**Exercise aim**. Lines with the word "each": copy all of them from the entries below.

**Working data**.
# # # # # # #

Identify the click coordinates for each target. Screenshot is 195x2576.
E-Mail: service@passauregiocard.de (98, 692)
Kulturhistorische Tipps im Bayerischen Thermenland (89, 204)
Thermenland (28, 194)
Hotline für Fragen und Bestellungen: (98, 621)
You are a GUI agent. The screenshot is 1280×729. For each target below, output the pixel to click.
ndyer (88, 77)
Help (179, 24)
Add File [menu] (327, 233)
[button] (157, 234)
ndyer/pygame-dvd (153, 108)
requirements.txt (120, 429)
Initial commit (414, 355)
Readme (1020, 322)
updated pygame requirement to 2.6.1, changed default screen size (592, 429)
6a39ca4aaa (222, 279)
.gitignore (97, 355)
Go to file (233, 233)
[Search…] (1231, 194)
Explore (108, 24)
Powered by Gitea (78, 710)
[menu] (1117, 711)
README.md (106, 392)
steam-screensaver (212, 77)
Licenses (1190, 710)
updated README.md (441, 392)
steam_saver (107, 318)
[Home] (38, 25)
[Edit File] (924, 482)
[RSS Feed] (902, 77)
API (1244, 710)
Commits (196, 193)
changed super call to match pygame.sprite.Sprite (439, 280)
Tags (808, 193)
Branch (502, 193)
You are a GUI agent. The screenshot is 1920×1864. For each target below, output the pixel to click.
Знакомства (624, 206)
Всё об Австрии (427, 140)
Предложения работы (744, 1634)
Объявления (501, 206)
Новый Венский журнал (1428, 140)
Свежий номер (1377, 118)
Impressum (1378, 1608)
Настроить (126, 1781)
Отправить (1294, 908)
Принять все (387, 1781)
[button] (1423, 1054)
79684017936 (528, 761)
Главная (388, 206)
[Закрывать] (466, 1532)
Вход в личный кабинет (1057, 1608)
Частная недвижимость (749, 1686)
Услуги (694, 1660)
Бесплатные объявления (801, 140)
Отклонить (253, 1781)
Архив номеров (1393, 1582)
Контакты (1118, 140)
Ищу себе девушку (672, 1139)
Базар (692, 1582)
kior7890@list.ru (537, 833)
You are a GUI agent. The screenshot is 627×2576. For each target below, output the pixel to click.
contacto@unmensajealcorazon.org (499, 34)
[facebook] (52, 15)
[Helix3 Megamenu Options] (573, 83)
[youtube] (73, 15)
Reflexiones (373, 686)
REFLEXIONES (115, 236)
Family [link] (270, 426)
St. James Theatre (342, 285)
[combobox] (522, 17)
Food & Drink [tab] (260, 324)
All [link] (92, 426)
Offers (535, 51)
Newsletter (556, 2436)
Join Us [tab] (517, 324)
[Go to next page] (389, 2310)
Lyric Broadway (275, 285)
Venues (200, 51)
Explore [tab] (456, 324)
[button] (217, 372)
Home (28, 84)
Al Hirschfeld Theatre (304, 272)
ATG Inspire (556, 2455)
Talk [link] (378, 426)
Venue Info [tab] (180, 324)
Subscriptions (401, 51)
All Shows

# # # # # # #

**Solution for this exercise**.
Identify the click coordinates for each target. Screenshot is 195x2576.
You are a GUI agent. The screenshot is 1280×729. For each target below, output the pixel to click.
You are a GUI agent. The screenshot is 1920×1864. For each target below, output the pixel to click.
You are a GUI agent. The screenshot is 627×2576. For each target below, output the pixel to click.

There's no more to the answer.